FlagType / defaultDescription
--fifobool, offFIFO scheduler instead of the default work-stealing one
--custombool, offCustom lock-free priority scheduler
--batching-size Nint, 1Completed tasks to batch before processing
--batching-limit USint, 10Maximum time to wait for a batch, in microseconds
--slot-prioritybool, offProcess slots sequentially with automatic round-robin
--coalesce-barriersbool, offCoalesce barrier fan-outs into bulk tasks (min(N, workers) tasks instead of N)
--inline-continuationbool, offRun one ready successor inline on the completing worker instead of spawning it
--no-fanout-bulkbool, offDisable 1:1 fanout-bulk dispatch; bit-identical to the per-cell path, for correctness verification
--resolution-strategy Sstring, multi-slot-batchBatch resolution strategy; multi-slot-batch is the only available value

--coalesce-barriers targets fine-grained workloads where per-task compute is far below spawn overhead (e.g. wavefront); it serializes coarse-grained tasks, so leave it off for MIMO-style graphs. --inline-continuation removes a scheduler round-trip for chain-dominant graphs (factor 1 chains) and must likewise stay off for coarse-grained workloads. Tuning guidance for these flags lives in knobs.

Output and diagnostics flags

FlagType / defaultDescription
--output FILEstring, stdoutRedirect stdout to a file
--timing FILEstring, unsetPer-node timing CSV
--report FILEstring, unsetJSON performance report
--recordbool, offScheduler event recording
--record-frame IDint, unsetRecord only one frame (memory optimization)
--exclude-frames Nint, 0Exclude the first N frames from timing statistics
--use-rdtscbool, offRDTSC-based timing (x86)
--debugbool, offDebug-level logging (RUST_LOG overrides it)
--initsbool, offPrint initializations to stdout
--dump-state FILEstring, unsetRuntime state snapshot (JSON) at shutdown

The pre-rename spellings --max-streams, --record-stream, and --exclude-streams still parse as hidden aliases of the --*-frame(s) flags above, so existing scripts keep working.

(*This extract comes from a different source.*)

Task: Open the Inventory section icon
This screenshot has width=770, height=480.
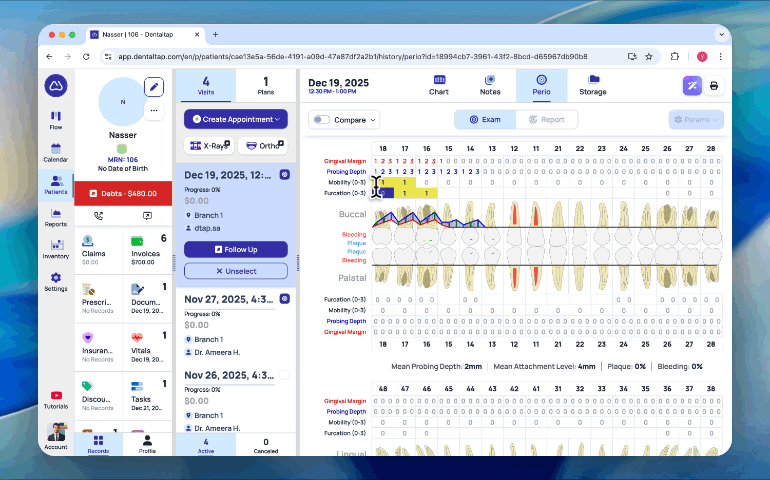Action: pyautogui.click(x=55, y=247)
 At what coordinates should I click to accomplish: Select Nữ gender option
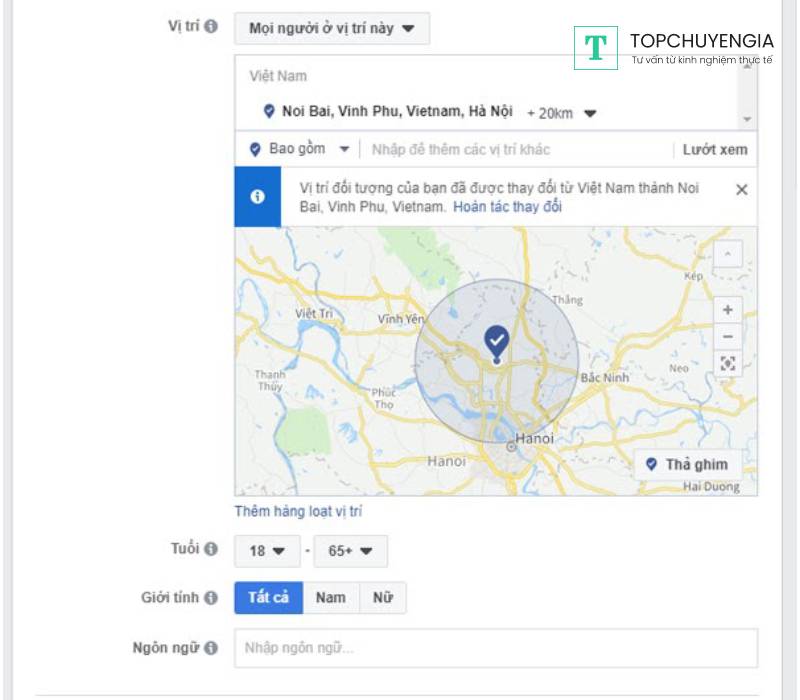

With --dump-state FILE set, the binary writes a JSON snapshot of per-slot runtime state to FILE at shutdown. On Unix, sending SIGUSR1 to the running process additionally writes numbered live snapshots (FILE.1, FILE.2, ...) — useful for diagnosing wedged runs. See observability.

Low-level tuning flags

FlagType / defaultDescription
--batch-queue-capacity Nint, 65536Capacity of the lock-free task-completion ring buffer
--spin-iterations Nint, 32Spin iterations before blocking recv in resolution threads
--sched-flush-threshold Nint, 32Flush accumulated successors to workers every N items during batch processing
--socket-recv-buf-bytes BYTESint, 16777216UDP socket kernel receive buffer size
--recv-pool-size Nint, 1024Pre-allocated packet buffers per receiver thread
--spin-wait-spin-iters Nint, 64spin_loop() iterations before switching to yield_now()
--spin-wait-yield-iters Nint, 256yield_now() iterations before switching to park_timeout()
--spin-wait-park-ns NSint, 100park_timeout() duration in nanoseconds

The subset of flags exposed as tuning knobs through the Python API — with roles, domains, and search hints — is cataloged in the knob catalog. Environment variables read by the binary and the build are listed in environment variables.